だって、もっと若くて可愛い女の子がタイプだったとしても、このお見合いは私とって話でコブさんはノコノコとやって来たわけだし、こんな失礼なことってない、と思う。
でも、コブさんだって私への上から目線でタイプじゃない発言をしたんだから、失礼具合はトントンだ。
「えぇっと……」
初対面の男の人だと言うわけにはいかないし……
いい感じにテカッているコブさんの頬肉に、顔がふやけたら力が出なくなる某アニメのテカりを描きたいとか思っている場合じゃなくて。

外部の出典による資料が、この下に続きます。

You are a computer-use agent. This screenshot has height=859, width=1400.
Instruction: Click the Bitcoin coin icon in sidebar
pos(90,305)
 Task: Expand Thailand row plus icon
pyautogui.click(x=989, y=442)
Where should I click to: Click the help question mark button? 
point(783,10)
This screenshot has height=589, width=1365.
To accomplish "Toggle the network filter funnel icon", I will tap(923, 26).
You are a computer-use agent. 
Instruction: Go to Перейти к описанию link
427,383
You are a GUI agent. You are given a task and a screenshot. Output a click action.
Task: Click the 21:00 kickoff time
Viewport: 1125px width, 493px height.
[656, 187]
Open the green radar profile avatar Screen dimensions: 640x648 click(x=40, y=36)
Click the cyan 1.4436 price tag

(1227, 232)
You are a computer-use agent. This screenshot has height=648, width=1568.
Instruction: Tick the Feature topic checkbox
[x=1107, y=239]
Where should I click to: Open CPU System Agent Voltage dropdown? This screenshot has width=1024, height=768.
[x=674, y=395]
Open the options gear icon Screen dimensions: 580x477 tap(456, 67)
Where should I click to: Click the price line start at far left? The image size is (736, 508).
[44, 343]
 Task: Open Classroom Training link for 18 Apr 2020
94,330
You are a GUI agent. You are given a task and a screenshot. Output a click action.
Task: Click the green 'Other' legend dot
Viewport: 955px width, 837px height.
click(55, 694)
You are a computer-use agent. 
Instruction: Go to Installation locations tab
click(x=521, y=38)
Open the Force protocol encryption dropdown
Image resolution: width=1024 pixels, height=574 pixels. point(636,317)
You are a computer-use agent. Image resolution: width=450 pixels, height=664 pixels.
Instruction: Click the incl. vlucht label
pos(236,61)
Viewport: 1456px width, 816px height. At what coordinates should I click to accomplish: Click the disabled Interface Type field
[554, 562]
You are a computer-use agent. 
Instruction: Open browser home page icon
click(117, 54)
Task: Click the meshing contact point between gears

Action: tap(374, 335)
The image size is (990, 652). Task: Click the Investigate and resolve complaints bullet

素直にこの茶番を謝るべきだと思って、膝の上に置いた両手をギュっと握り締めたその上にお隣の新藤さんから1枚の紙きれを渡され、素直に茶番を謝ろうと思った気持ちが吹き飛んだ。
やっぱり、長い物には巻かれておくしかない。
「この二人は、商社マンで、先日お友達に誘われて行ったお食事会でご一緒したんです。先輩風を吹かせている残念なイケメンが、山岸さんで年下純情ボーイぶってる方が勇気君です」
台本のママの棒読みである。
新藤さん、ありがとうっ!!!
残念なイケメンとか年下純情ボーイが気になるところだけれども、とりあえず、ありがとうっ!!!